### Required actions
• 1. Turn the records into a numbered list, starting at their first line and ending at the line that contains "Looking at the screenshot, I should point(281,10).", with both ends included and blank lines omitted.
• 2. Carry on the text about the pandas sales-data functions from the point where it stops.

1. Implement a function named transform() with one argument, taking merged_df as input, filling missing numerical values (using any method of your choice), adding a column "Month", keeping the rows where the weekly sales are over $10,000 and drops the unnecessary columns. Ultimately, it should return a DataFrame and be stored as the clean_data variable.

2. Implement the function avg_weekly_sales_per_month with one argument (the cleaned data). This function will calculate the average monthly sales. For implementing this function you must select the "Month" and "Weekly_Sales" columns as they are the only ones needed for this analysis, then create a chain operation with groupby(), agg(), reset_index(), and round() functions, then group by the "Month" column and calculate the average monthly sales, then call reset_index() to start a new index order and finally round the results to two decimal places.

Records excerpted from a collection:
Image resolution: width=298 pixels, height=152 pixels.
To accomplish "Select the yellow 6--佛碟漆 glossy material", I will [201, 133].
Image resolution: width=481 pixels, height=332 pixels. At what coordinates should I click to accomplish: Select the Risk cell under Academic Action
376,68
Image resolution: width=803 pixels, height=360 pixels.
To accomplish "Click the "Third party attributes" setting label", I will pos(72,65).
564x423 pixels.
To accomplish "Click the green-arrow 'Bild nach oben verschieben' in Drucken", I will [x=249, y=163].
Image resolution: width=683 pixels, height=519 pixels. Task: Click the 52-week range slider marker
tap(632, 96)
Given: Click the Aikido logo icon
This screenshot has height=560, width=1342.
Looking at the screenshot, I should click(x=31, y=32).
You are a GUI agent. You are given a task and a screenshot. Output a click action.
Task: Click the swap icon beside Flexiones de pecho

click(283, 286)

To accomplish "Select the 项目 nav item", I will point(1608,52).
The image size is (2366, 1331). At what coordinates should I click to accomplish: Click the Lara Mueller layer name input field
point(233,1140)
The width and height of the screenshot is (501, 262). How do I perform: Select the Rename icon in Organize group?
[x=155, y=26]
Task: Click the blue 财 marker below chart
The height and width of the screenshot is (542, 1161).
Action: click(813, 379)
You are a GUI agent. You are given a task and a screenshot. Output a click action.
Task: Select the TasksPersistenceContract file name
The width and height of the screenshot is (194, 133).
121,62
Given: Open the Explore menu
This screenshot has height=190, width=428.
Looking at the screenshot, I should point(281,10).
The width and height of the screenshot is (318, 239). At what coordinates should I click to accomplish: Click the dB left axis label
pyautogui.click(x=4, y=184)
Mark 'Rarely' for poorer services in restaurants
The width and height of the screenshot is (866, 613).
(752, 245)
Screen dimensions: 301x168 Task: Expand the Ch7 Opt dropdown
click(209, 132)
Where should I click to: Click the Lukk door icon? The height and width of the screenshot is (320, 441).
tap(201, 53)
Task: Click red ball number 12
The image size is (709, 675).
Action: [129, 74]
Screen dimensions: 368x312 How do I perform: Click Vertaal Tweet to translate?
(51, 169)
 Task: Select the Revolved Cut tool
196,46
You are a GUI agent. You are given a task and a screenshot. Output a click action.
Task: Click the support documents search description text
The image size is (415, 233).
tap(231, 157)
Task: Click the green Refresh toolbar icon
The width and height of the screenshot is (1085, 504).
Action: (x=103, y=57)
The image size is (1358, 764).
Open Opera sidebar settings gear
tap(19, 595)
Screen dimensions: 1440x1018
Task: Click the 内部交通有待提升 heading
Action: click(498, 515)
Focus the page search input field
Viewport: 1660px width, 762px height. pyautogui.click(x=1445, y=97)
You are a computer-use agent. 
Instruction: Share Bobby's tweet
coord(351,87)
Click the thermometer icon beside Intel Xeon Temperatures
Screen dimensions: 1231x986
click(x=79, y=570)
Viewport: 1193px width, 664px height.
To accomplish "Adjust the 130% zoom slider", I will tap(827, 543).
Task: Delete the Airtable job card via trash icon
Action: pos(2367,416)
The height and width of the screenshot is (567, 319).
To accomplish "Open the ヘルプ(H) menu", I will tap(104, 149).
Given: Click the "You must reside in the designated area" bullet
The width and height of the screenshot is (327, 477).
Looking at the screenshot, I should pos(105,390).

### Results for each task
• 1.
1. Image resolution: width=298 pixels, height=152 pixels.
2. To accomplish "Select the yellow 6--佛碟漆 glossy material", I will [201, 133].
3. Image resolution: width=481 pixels, height=332 pixels. At what coordinates should I click to accomplish: Select the Risk cell under Academic Action
4. 376,68
5. Image resolution: width=803 pixels, height=360 pixels.
6. To accomplish "Click the "Third party attributes" setting label", I will pos(72,65).
7. 564x423 pixels.
8. To accomplish "Click the green-arrow 'Bild nach oben verschieben' in Drucken", I will [x=249, y=163].
9. Image resolution: width=683 pixels, height=519 pixels. Task: Click the 52-week range slider marker
10. tap(632, 96)
11. Given: Click the Aikido logo icon
12. This screenshot has height=560, width=1342.
13. Looking at the screenshot, I should click(x=31, y=32).
14. You are a GUI agent. You are given a task and a screenshot. Output a click action.
15. Task: Click the swap icon beside Flexiones de pecho
16. click(283, 286)
17. To accomplish "Select the 项目 nav item", I will point(1608,52).
18. The image size is (2366, 1331). At what coordinates should I click to accomplish: Click the Lara Mueller layer name input field
19. point(233,1140)
20. The width and height of the screenshot is (501, 262). How do I perform: Select the Rename icon in Organize group?
21. [x=155, y=26]
22. Task: Click the blue 财 marker below chart
23. The height and width of the screenshot is (542, 1161).
24. Action: click(813, 379)
25. You are a GUI agent. You are given a task and a screenshot. Output a click action.
26. Task: Select the TasksPersistenceContract file name
27. The width and height of the screenshot is (194, 133).
28. 121,62
29. Given: Open the Explore menu
30. This screenshot has height=190, width=428.
31. Looking at the screenshot, I should point(281,10).

• 2.
3. Create a function called load() that takes the cleaned and aggregated DataFrames, and their paths, and saves them as clean_data.csv and agg_data.csv respectively, without an index.

4. Lastly, define a validation() function that checks whether the two csv files from the load() exist in the current working directory.

### How to Approach the Project

#### 1. Extracting the data
Extract the data from PostgreSQL and parquet file.

#### 2. Transforming the data
Perform imputation, filtering, and cleaning.

#### 3. Preliminary analysis of the sales data
After cleaning the data, you will conduct a preliminary analysis.

#### 4. Loading and validating the data
Final step is to store your transformed data and validate that it was stored correctly.